[YOUR TASK] Write out exactly the lines from the start of the entries through the one that contains "Given: Click the closed captions icon", including both.

::: DATA SHOWN :::

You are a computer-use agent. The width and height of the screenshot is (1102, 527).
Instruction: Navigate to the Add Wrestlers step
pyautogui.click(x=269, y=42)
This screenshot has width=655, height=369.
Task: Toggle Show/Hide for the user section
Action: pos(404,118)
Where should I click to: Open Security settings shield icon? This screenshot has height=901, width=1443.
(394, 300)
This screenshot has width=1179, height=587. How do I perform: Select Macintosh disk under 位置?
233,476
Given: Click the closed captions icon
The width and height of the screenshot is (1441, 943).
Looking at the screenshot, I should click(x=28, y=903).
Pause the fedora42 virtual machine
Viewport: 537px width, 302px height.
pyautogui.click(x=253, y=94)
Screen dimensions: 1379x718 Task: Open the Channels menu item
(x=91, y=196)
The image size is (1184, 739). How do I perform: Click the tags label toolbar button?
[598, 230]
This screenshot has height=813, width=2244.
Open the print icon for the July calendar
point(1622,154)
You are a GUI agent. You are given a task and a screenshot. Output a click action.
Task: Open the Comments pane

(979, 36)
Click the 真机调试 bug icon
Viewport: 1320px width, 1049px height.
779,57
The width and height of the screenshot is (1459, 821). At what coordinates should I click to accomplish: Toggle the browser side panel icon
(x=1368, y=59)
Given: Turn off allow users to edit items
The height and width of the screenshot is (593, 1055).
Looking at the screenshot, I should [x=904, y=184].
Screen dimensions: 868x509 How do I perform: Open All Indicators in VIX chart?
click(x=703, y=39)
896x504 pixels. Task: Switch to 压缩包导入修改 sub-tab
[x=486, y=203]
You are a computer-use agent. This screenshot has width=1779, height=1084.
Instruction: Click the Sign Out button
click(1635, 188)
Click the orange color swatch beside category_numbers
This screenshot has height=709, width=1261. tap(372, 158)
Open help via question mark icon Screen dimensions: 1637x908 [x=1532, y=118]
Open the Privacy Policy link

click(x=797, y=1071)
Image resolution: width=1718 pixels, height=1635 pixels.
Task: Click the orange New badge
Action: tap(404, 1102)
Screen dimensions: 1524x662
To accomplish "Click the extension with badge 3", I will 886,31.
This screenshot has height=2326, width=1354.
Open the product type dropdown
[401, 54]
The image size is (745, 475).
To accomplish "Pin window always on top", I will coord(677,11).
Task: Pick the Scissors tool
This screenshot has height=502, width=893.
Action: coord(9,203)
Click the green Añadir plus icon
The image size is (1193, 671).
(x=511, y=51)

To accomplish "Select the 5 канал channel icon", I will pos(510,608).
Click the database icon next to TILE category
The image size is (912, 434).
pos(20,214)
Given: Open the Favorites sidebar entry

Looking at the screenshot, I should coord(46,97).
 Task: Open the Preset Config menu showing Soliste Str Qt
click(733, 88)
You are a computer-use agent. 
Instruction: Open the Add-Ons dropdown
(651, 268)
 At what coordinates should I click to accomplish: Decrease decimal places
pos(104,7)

:::

[SOLUTION TO THIS EXERCISE]
You are a computer-use agent. The width and height of the screenshot is (1102, 527).
Instruction: Navigate to the Add Wrestlers step
pyautogui.click(x=269, y=42)
This screenshot has width=655, height=369.
Task: Toggle Show/Hide for the user section
Action: pos(404,118)
Where should I click to: Open Security settings shield icon? This screenshot has height=901, width=1443.
(394, 300)
This screenshot has width=1179, height=587. How do I perform: Select Macintosh disk under 位置?
233,476
Given: Click the closed captions icon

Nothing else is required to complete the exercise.